## THE PROBLEM:
Search the material below for lines containing the string "pixels", and copy every one you find.
DATA TO PROCESS: Begin
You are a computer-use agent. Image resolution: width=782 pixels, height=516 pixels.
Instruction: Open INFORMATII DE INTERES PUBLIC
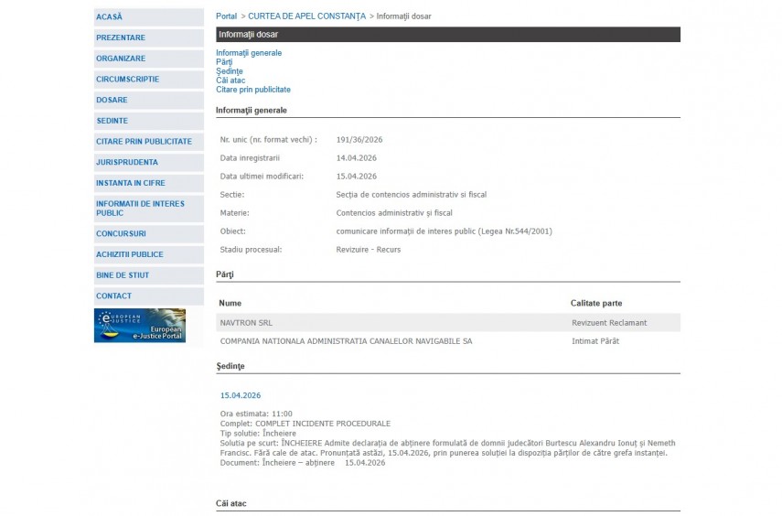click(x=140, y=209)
DATA TO PROCESS: End
DATA TO PROCESS: Begin
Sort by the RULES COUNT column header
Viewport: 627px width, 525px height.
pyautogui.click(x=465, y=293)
DATA TO PROCESS: End
DATA TO PROCESS: Begin
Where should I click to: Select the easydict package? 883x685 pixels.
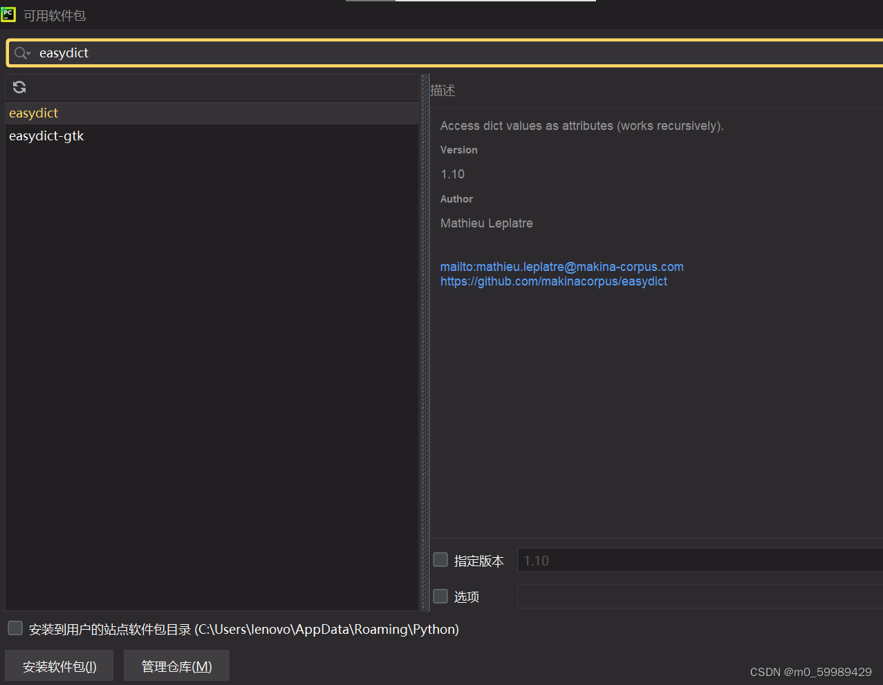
DATA TO PROCESS: End
## WRITTEN ANSWER:
You are a computer-use agent. Image resolution: width=782 pixels, height=516 pixels.
Where should I click to: Select the easydict package? 883x685 pixels.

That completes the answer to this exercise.